Press release

High street banks offering meagre savings rates bottom of the pile in new Which? account rankings

Digital banks and building societies are outperforming the big banks when it comes to offering competitive savings interest rates and quality customer scores, Which? has found
4 min read

The consumer champion’s survey of over 4,500 respondents was used to give 37 providers a customer score and ratings in areas including customer service, communication and the quality of their banking app. Providers with higher customer scores were more likely to have their service recommended. 

Using data provided by MoneyFactsCompare, Which? experts also compared savings interest rates on more than 5,000 accounts from 120 providers over a 12-week period. This was used to form an interest rate score out of 100.  Providers that finished at the top of the table may not be familiar to many consumers, but scored well and claimed the coveted Which? Recommended Provider (WRP) endorsement. WRP status was earned through a combination of highly satisfied customers and consistently close-to-market-leading rates.

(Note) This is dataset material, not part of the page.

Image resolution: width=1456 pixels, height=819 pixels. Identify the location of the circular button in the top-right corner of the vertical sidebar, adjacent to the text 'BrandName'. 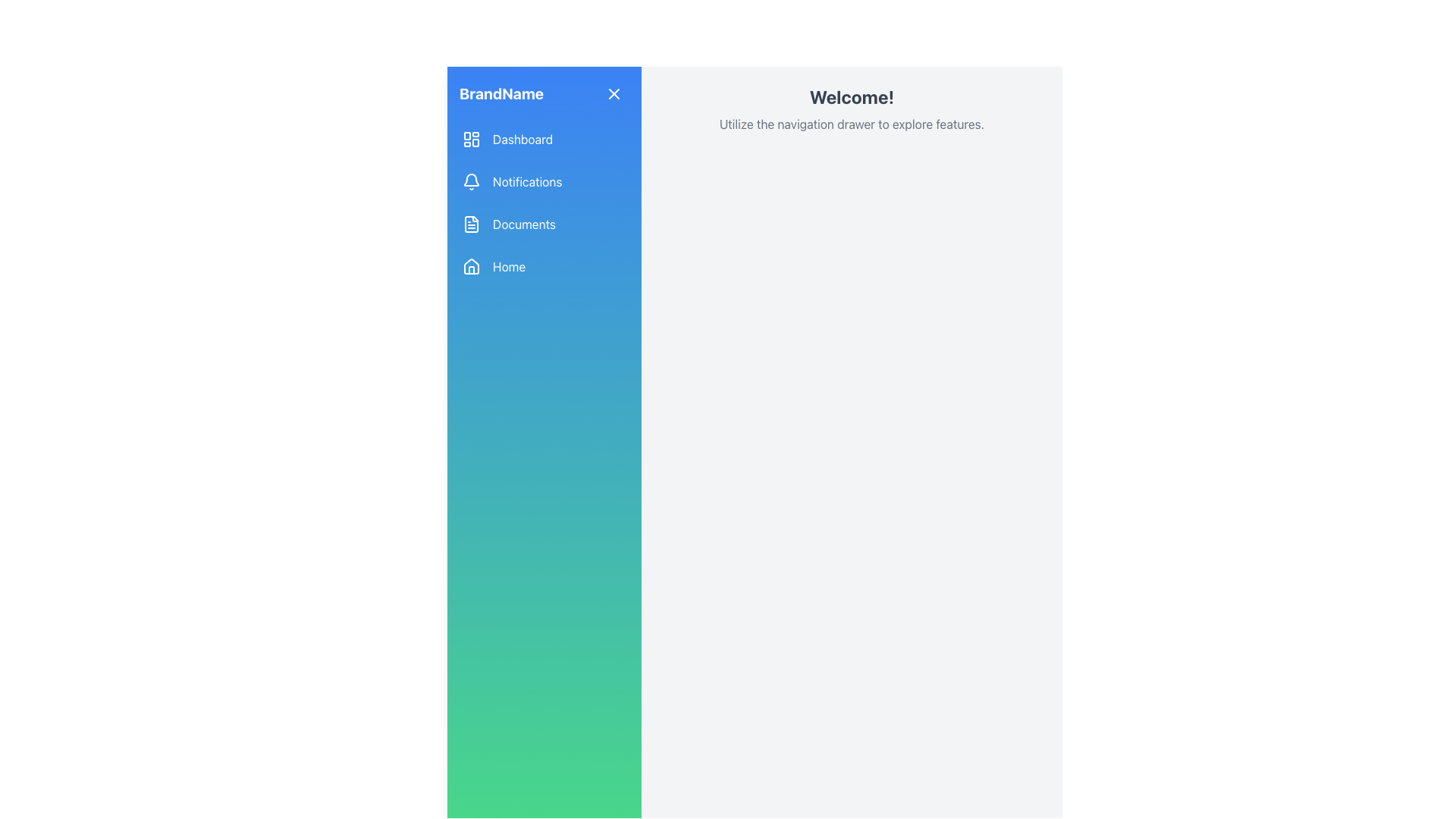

All providers in the analysis are also backed by the Financial Services Compensation Scheme, which protects customers’ money should authorised firms fail. 

App-based provider Moneybox, which was established in 2016, topped the table for customer scores with a customer score of 83 per cent and a maximum five stars for its app. Moneybox also scored 83 per cent for interest rates.

Zopa scored a whopping 92 per cent for its interest rates. The British online bank is relatively new to the market, having expanded from peer-to-peer lending to banking in 2020.

Other WRPs were Marcus by Goldman Sachs and Yorkshire Building Society. Marcus posted an impressive customer score of 79 per cent and its interest rates received a rating of 86 per cent. Yorkshire Building Society’s customer score was 77 per cent and its interest rate score was 88 per cent. 

Two other providers – Kent Reliance and Leeds Building Society – also offered competitive rates, both receiving an interest rate score of 91 per cent, but did not have high enough customer scores to be considered a WRP. Building societies and digital providers dominate the first half of the table for customer score, while some of the most well-known names on the market, including Barclays, Bank of Scotland and 

HSBC, languish near the bottom of the pile. Nationwide aside, none of the UK’s biggest banks made it into the top 20.HSBC’s interest rates score was a measly 39 per cent - the second lowest score in the analysis. Barclays, Bank of Scotland and HSBC could only muster customer scores of 66 per cent, 65 per cent and 64 per cent respectively - some way off the pace set by digital banks and building societies. 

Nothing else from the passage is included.